Johnson found additional ways to make use of her Middleburg resort while supporting diversity in the arts during the pandemic, which has shuttered theaters and performance venues across the country.

In October, she hosted outdoor screenings for the Middleburg Film Festival she previously founded on her compound. The resort will also be hosting American Ballet Theatre performances later this year after the New York City-based classic ballet company announced the cancellation of its spring and summer performance schedule.

“We’ve got 21 wonderful dancers we’re bringing in,” Johnson said. “We had to find alternatives in order to make it work.”

 

Advocating for more Black hotel executives

 

Johnson also has challenged the hotel industry to increase the number of Black senior and executive leaders in its ranks, an issue she addressed during her keynote speech at last year’s Virtuoso Travel Week Conference and in recent conversations she said she’s had with other leaders from the American Hotel & Lodging Association.

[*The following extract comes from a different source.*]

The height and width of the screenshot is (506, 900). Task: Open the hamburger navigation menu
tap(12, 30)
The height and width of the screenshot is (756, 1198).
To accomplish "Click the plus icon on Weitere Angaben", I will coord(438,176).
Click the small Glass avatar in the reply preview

African Americans, who represent about 13% of the US population, made up nearly 19% of hospitality industry workers, but only 1.5% of the industry’s executives in 2019, according to a 2020 study conducted by the Castell Project, a nonprofit that advocates for women in hospitality industry executive leadership.

Johnson says she’s one of only two Black women hotel chain CEOs in the US that she’s aware of. (The other is Sojourn Accommodations founder and CEO Kristin Kitchen.)

“It’s been uncomfortable for me personally,” Johnson said of being one of the few Black women hotel chain CEOs.